*** Exercise material Section Begins ***
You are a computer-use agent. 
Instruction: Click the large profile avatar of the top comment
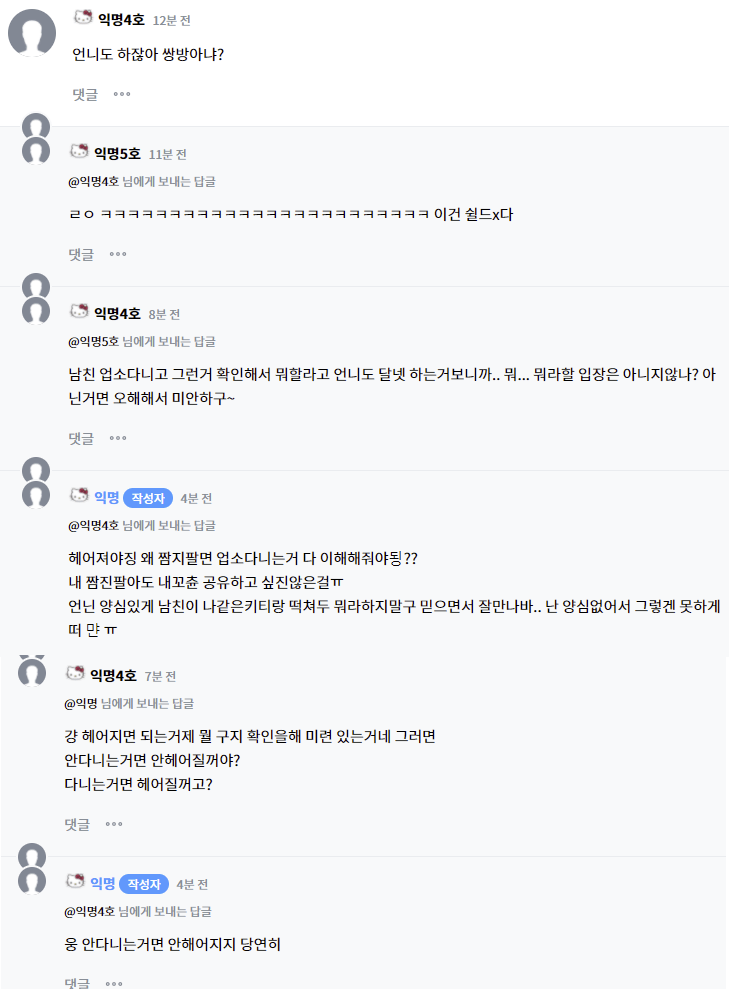click(x=31, y=33)
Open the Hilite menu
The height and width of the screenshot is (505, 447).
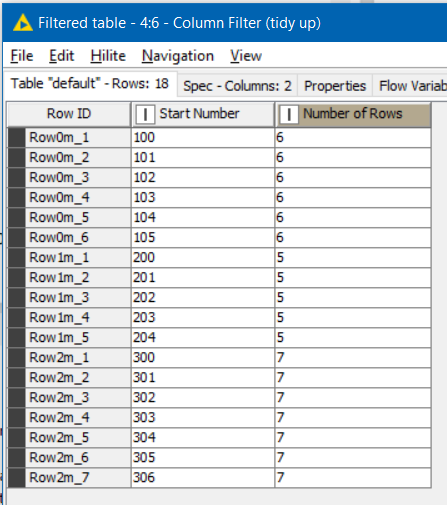108,56
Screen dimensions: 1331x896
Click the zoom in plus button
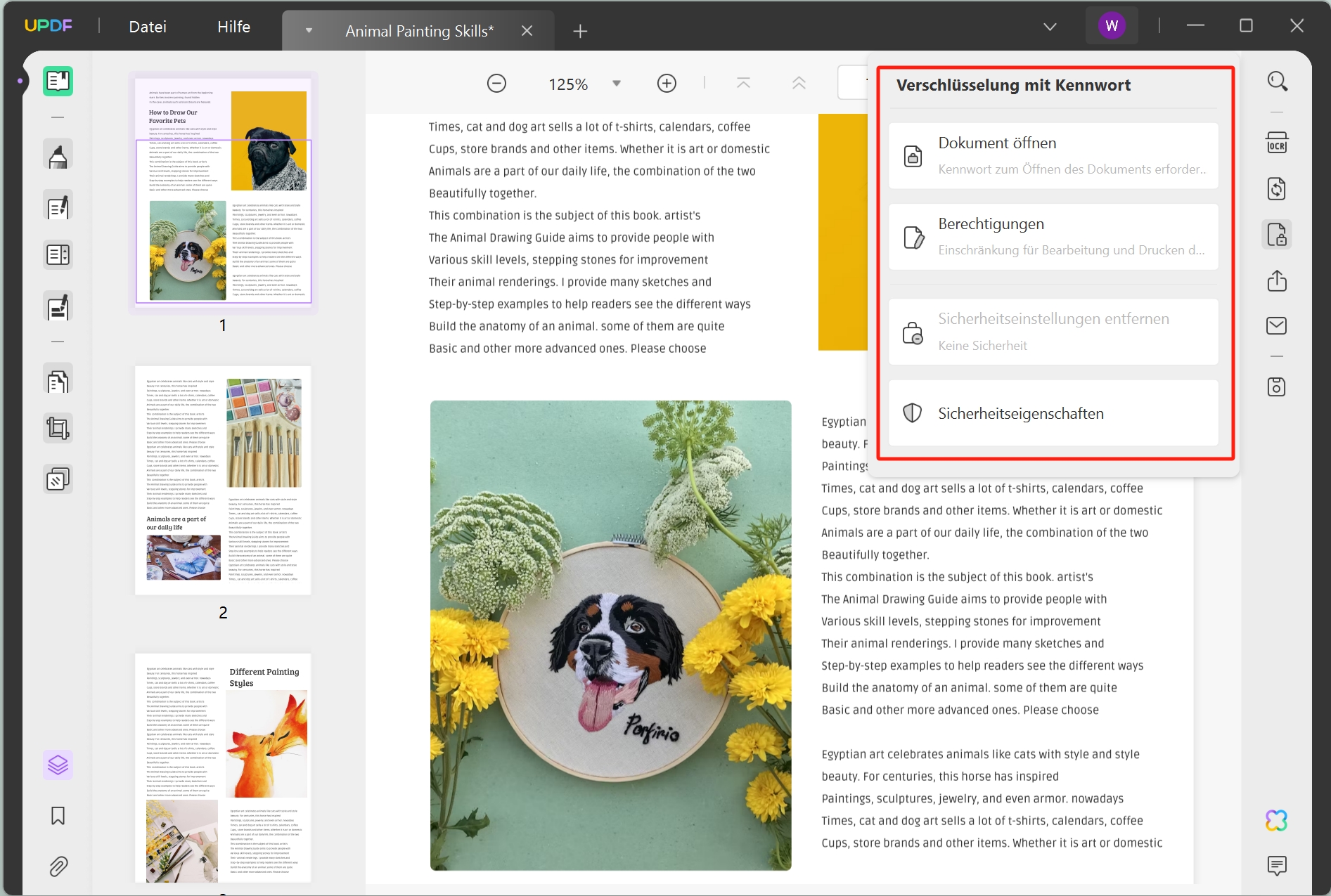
*** Exercise material Section Ends ***
■ What the task requires
For this copy, leave pictures out and reproduce the lines from the one bearing "Open the Hilite menu" through the final line of the listing above, both ends included.

■ Answer box
Open the Hilite menu
The height and width of the screenshot is (505, 447).
108,56
Screen dimensions: 1331x896
Click the zoom in plus button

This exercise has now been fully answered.